Pod maską – a raczej za plecami kierowcy – drzemiał centralnie umieszczony, turbodoładowany silnik o pojemności 1,8 litra, rozwijający w wersji rajdowej ponad czterysta pięćdziesiąt koni mechanicznych. Napęd na cztery koła, szerokie poszycia z kevlaru i włókna szklanego, rozbudowana aerodynamika i zawieszenie rodem z Formuły 1. Wszystko to tworzyło maszynę, która nie znała słowa „kompromis”.

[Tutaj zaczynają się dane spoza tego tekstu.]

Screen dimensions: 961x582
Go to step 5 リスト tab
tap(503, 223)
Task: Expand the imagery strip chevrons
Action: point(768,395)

Dominacja od pierwszego uderzenia
205 T16 zadebiutował w sezonie 1984, a już w 1985 roku Ari Vatanen i Timo Salonen pokazali światu jego prawdziwy potencjał. Peugeot zdobył mistrzostwo świata producentów, a Salonen sięgnął po tytuł mistrza świata kierowców. Rok później sukces został powtórzony – tym razem prym wiódł Juha Kankkunen, który wygrał tytuł za kierownicą nowej wersji – 205 T16 E2, jeszcze mocniejszej, jeszcze lżejszej i jeszcze bardziej agresywnej.
E2 był uosobieniem wszystkiego, co szalone i piękne w Grupie B – wielki spoiler, potężne poszerzenia, ogromny intercooler wystający zza maski. To auto wyglądało jak futurystyczny potwór i jeździło jak jeden z najszybszych samochodów, jakie kiedykolwiek postawiono na rajdowym oesie.
Grupa B – sen, który zgasł zbyt wcześnie
Peugeot 205 T16 był u szczytu, gdy Grupa B zaczęła się chwiać pod ciężarem własnego sukcesu. Tragiczne wypadki, brak limitów, zbyt duża moc i zbyt mała kontrola sprawiły, że FIA w 1986 roku zamknęła ten rozdział. Mimo to, Peugeot nie pozwolił odejść swojej legendzie w ciszy.
205 T16 znalazł nowe życie w Rajdzie Paryż-Dakar, gdzie również odnosił sukcesy. Zmienione wersje, przystosowane do piekła afrykańskich pustyń, zwyciężały w 1987 i 1988 roku, prowadzone przez takie nazwiska jak Ari Vatanen i Juha Kankkunen. Auto stworzone do wygrywania znalazło nowe terytorium do podboju – i znów nie miało sobie równych.
Dziedzictwo lwa
Dziś Peugeot 205 T16 to święty Graal wśród kolekcjonerów i fanów Grupy B. Wyprodukowano zaledwie dwieście egzemplarzy drogowych, aby spełnić wymogi homologacyjne – z czego zaledwie kilka trafiło na ulice. Reszta to czysta rajdowa historia, zamknięta w nadwoziu, które na zawsze zmieniło znaczenie słów „kompakt” i „performance”.
To samochód, który udowodnił, że nawet niewielki hatchback – odpowiednio zaprojektowany i napędzany marzeniami – może zdominować świat, zostawiając za sobą dużo większe i teoretycznie lepsze konstrukcje.